Didn’t you know the second you heard about the missing Iraqi explosives that some anonymous official had been sitting on the story for some time, waiting for just the right moment to strike George W. Bush? You can’t do better than a week before the election.

To their credit, NBC reporters embedded with 101st Airborne are raising questions about the story which first appeared in the New York Times. They say that the 380 tons of lethal explosives were already missing when U.S. troops arrived. Oh, drat–you can’t blame Dubya and Rummy.

The Belmont Club has the relevant footage from NBC posted on its web site:

NBC News: [Reporter Jim] Miklaszewski: “April 10, 2003, only three weeks into the war, NBC News was embedded with troops from the Army’s 101st Airborne as they temporarily take over the Al Qakaa weapons installation south of Baghdad. But these troops never found the nearly 380 tons of some of the most powerful conventional explosives, called HMX and RDX, which is now missing. The U.S. troops did find large stockpiles of more conventional weapons, but no HMX or RDX, so powerful less than a pound brought down Pan Am 103 in 1988, and can be used to trigger a nuclear weapon. In a letter this month, the Iraqi interim government told the International Atomic Energy Agency the high explosives were lost to theft and looting due to lack of security. Critics claim there were simply not enough U.S. troops to guard hundreds of weapons stockpiles, weapons now being used by insurgents and terrorists to wage a guerrilla war in Iraq.” (NBC’s “Nightly News,” 10/25/04)

But then the Belmont Club offers some reflections on what the meaning of the missing explosives:

“[T]he loss of 380 tons of RDX is similar to worrying about a toothache after being diagnosed with AIDS and Ebola.
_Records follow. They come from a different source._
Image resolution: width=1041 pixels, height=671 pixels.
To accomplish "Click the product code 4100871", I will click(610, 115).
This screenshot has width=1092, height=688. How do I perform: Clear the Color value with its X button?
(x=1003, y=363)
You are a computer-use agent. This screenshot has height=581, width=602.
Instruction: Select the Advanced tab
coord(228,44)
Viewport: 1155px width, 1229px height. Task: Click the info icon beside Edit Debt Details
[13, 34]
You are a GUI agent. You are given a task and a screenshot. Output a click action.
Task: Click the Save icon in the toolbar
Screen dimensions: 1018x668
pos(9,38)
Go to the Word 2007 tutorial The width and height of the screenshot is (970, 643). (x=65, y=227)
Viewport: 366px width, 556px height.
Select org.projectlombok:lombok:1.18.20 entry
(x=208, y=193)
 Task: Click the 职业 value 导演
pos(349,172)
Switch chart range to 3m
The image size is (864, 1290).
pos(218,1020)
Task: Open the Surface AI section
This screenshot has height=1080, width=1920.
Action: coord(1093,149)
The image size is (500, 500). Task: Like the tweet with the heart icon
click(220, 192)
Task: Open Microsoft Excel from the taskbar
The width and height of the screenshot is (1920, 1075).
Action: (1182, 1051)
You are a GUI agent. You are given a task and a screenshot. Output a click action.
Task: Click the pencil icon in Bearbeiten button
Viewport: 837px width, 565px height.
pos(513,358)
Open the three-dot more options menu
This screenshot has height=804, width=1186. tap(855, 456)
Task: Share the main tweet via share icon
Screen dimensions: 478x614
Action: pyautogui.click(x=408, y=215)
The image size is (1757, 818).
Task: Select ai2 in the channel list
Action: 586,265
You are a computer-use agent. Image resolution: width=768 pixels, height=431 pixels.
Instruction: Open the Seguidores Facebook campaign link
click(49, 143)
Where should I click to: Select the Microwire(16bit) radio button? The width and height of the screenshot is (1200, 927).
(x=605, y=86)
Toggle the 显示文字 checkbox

Some 600,000 tons of explosive are said to have been dispersed throughout Iraq prior to the conclusion of Operation Iraqi Freedom. The loss of the RDX is serious, but in the overall scheme of things, one of the least worries. But it provides indirect confirmation of the preemptive dispersal of war materiel by the Saddam regime while the US was trying to negotiate UN permission to topple him for six months, compounded by Turkey’s refusal to allow the 4ID to attack south into the Sunni Triangle.”

Thanks to Lucianne for spotting the Belmont Club post.

A great chronology of the New York Times explosives snafu and other links to the story can be found on N. Z. Bear’s Truth Laid Bear.